-- SUPPLIED RECORDS follows --

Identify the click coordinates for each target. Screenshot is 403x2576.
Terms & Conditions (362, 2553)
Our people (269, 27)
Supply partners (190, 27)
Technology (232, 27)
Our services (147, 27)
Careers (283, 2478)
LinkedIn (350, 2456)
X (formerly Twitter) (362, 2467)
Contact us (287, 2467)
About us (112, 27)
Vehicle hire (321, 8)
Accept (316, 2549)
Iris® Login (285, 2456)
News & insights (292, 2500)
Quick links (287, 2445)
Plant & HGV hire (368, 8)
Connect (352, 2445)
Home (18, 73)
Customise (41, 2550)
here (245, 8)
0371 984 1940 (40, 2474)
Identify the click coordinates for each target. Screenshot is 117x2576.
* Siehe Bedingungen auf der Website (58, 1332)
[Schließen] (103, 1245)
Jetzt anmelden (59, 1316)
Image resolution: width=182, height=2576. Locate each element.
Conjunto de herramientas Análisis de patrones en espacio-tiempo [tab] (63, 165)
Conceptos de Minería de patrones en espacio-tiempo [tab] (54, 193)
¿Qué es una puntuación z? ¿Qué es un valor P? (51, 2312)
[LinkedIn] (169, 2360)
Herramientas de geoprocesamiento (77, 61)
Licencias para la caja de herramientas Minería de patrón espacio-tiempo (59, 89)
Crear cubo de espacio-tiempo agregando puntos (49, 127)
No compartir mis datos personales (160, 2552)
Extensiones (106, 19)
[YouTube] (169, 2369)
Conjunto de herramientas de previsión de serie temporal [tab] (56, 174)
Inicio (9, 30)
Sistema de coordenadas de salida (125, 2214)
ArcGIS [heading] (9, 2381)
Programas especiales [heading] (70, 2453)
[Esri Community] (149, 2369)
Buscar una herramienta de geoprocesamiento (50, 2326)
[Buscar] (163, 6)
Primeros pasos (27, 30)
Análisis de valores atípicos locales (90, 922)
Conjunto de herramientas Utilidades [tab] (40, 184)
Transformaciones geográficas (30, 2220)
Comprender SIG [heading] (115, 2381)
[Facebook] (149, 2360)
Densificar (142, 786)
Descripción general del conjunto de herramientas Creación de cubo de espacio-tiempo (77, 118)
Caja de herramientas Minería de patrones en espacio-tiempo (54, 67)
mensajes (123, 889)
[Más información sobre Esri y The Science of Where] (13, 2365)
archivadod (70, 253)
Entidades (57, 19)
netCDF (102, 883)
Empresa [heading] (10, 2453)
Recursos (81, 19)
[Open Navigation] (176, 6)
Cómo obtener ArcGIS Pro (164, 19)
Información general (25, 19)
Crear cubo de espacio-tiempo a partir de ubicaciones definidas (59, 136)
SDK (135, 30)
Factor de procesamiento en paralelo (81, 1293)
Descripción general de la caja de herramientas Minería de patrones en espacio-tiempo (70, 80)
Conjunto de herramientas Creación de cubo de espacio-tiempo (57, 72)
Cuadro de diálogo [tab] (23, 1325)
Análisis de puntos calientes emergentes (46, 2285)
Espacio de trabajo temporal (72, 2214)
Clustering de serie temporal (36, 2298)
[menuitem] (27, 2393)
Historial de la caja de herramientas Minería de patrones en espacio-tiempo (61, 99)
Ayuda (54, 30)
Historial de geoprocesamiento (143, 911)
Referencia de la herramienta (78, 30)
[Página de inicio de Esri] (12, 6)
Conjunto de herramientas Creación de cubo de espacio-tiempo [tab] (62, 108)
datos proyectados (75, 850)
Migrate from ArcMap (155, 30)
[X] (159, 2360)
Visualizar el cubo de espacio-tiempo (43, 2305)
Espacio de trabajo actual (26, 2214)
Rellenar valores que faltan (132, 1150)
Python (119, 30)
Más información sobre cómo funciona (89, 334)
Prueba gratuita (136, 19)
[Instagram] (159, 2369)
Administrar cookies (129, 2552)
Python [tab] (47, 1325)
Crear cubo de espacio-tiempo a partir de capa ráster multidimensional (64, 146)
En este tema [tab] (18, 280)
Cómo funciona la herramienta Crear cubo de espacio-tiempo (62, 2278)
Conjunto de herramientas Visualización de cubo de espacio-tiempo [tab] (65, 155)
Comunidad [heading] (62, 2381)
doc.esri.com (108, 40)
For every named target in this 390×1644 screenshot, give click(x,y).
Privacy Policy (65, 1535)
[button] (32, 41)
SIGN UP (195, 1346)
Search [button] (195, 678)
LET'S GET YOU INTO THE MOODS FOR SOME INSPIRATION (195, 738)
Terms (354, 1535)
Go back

-- SUPPLIED RECORDS concluded --

*WHAT THIS TASK INVOLVES*
Reproduce, character for character, only the lines of the preceding data that start at the line with "Vehicle hire (321, 8)" and end at the line with "Jetzt anmelden (59, 1316)", both included.

*SOLVED PROBLEM*
Vehicle hire (321, 8)
Accept (316, 2549)
Iris® Login (285, 2456)
News & insights (292, 2500)
Quick links (287, 2445)
Plant & HGV hire (368, 8)
Connect (352, 2445)
Home (18, 73)
Customise (41, 2550)
here (245, 8)
0371 984 1940 (40, 2474)
Identify the click coordinates for each target. Screenshot is 117x2576.
* Siehe Bedingungen auf der Website (58, 1332)
[Schließen] (103, 1245)
Jetzt anmelden (59, 1316)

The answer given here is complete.